Google’s Rich Cards, initially launched back in May for recipe and movie searches, have expanded to now include local restaurants and online courses.
Rich cards are swipeable carousels that appear underneath search snippets. They allow site owners an opportunity to let searchers preview individual pieces of content before clicking through.
”By building Rich Cards, you have a new opportunity to attract more engaged users to your page. Users can swipe through restaurant recommendations from sites like TripAdvisor, Thrillist, Time Out, Eater, and 10Best.”
In addition to restaurant searches, Rich Cards are also enabled for online courses from the following providers: Coursera, LinkedIn Learning, EdX, Harvard, Udacity, FutureLearn, Edureka, Open University, Udemy, Canvas Network, and NPTEL.
For more information, see Google’s developer documents on building Rich Cards for local restaurants and online courses.

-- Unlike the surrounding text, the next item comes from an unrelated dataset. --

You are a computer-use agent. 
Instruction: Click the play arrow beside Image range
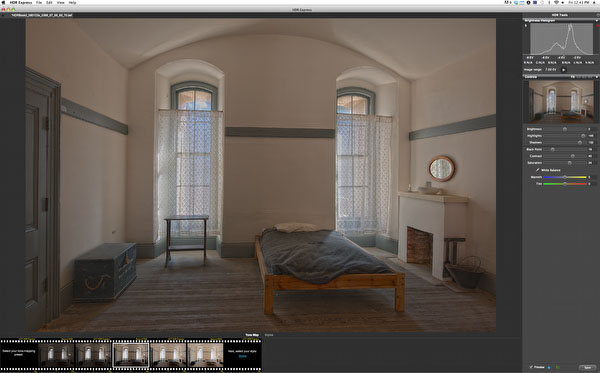[x=563, y=70]
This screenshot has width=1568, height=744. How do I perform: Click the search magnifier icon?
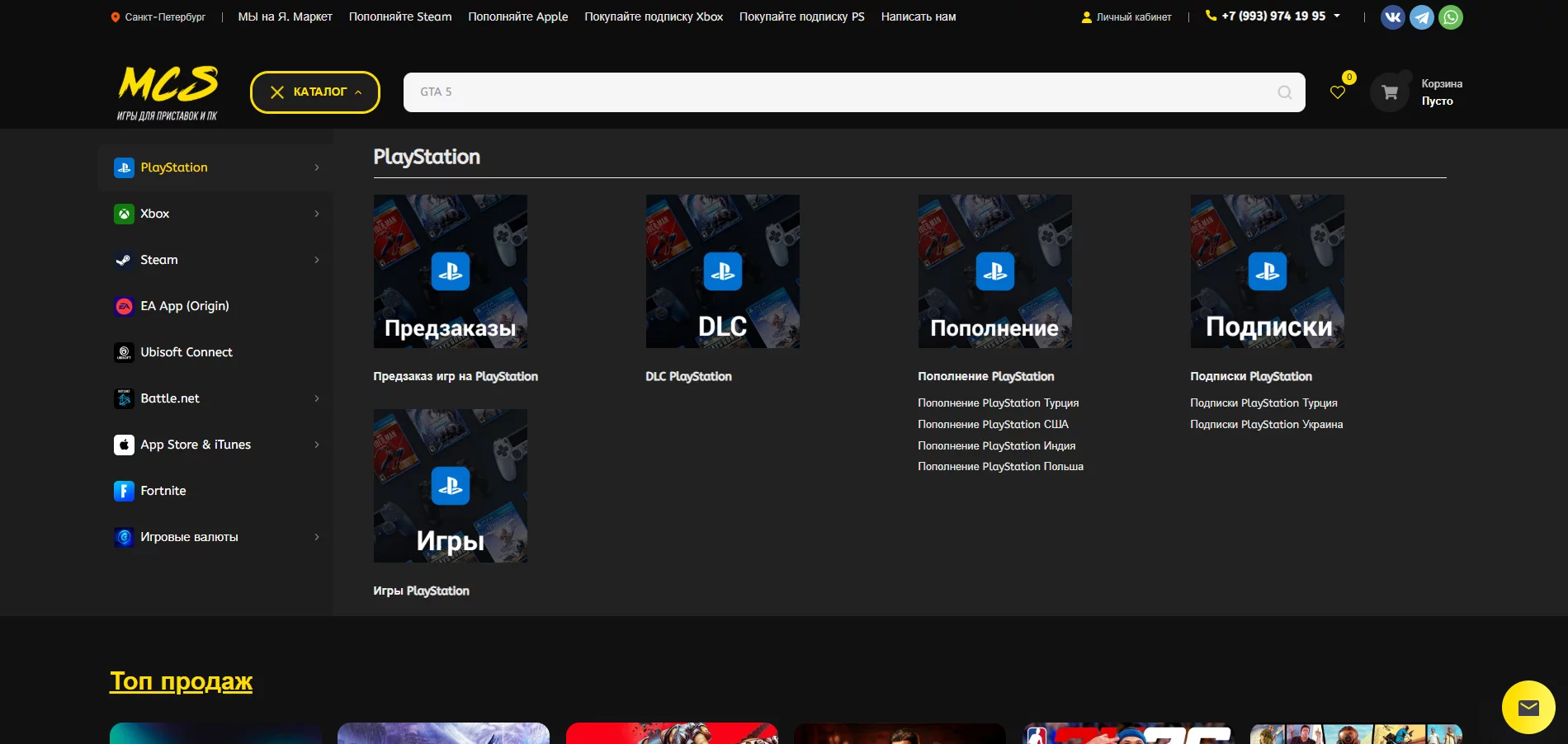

While not a requirement, Google recommends using AMP HTML for local restaurant pages and online courses because of the speed benefit it provides to users. Google seems to be taking every opportunity it can to recommend AMP these days, whether a requirement or not.
In an effort to help make it easier for site owners to implement Rich Cards, Google has made some changes to how its tools work:
- Structured Data Testing Tool: Now displays markup errors and a preview card for Local restaurant content as it might appear on Search.
- Rich Cards report in Search Console: Now shows which cards across verticals contain errors, and which ones could be enhanced with more markup.
- AMP Testing Tool: Now helps validate AMP pages as well as mark up on the page.